I have another module in my application, let's say module M, that wants to associate information with a person, in the most efficient way. I considered the following alternatives:
Add a data member to Person, which is accessed by the other part of the application. Advantage is that it is probably the fastest way. Disadvantage is that this is quite invasive. Person doesn't need to know anything about this extra data, and if I want to shield this data member from other modules, I need to make it private and make module M a friend, which I don't like.
Add a 'generic' property bag to Person, in which other modules can add additional properties. Advantage is that it's not invasive (besides having the property bag), and it's easy to add 'properties' by other modules as well. Disadvantage is that it is much slower than simply getting the value directly from Person.
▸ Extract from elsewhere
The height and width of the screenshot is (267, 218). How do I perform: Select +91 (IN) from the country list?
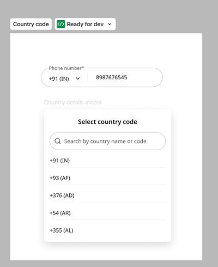(x=107, y=161)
Use a map/hashmap in module M, which maps the Person (pointer, id) to the value we want to store. This looks like the best solution in terms of separation of data, but again is much slower.
Give each person a unique number and make sure that no two persons ever get the same number during history (I don't even want to have these persons reuse a number, because then data of an old person may be mixed up with the data of a new person). Then the external module can simply use a vector to map the person's unique number to the specific data. Advantage is that we don't invade the Person class with data it doesn't need to know of (except his unique nubmer), and that we have a quick way of getting the data specifically for module M from the vector. Disadvantage is that the vector may become really big if lots of persons are deleted and created (because we don't want to reuse the unique number).
In the last alternative, the problem could be solved by using a sparse vector, but I don't know if there are very efficient implementations of a sparse vector (faster than a map/hashmap).
Are there other ways of getting this done?
Or is there an efficient sparse vector that might solve the memory problem of the last alternative?
I would time the solution with map/hashmap and go with it if it performs good enough. Otherwise you have no choice but add those properties to the class as this is the most efficient way.
Alternatively, you can create a subclass of Person, basically forward all the interface methods to the original class but add all the properties you want and just change original Person to your own modified one during some of the calls to M.
This way module M will see the subclass and all the properties it needs but all other modules would think of it as just an instance of Person class and will not be able to see your custom properties.
The first and third are reasonably common techniques. The second is how dynamic programming languages such as Python and Javascript implement member data for objects, so do not dismiss it out of hand as impossibly slow. The fourth is in the same ballpark as how relational databases work. It is possible, but difficult, to make relational databases run the like the clappers.
In short, you've described 4 widely used techniques. The only way to rule any of them out is with details specific to your problem (required performance, number of Persons, number of properties, number of modules in your code that will want to do this, etc), and corresponding measurements.
Another possibility is for module M to define a class which inherits from Person, and adds extra data members. The principle here is that M's idea of a person differs from Person's idea of a person, so describe M's idea as a class. Of course this only works if all other modules operating on the same Person objects are doing so via polymorphism, and furthermore if M can be made responsible for creating the objects (perhaps via dependency injection of a factory). That's quite a big "if". An even bigger one, if nothing other than M needs to do anything life-cycle-ish with the objects, then you may be able to use composition or private inheritance in preference to public inheritance. But none of it is any use if module N is going to create a collection of Persons, and then module M wants to attach extra data to them.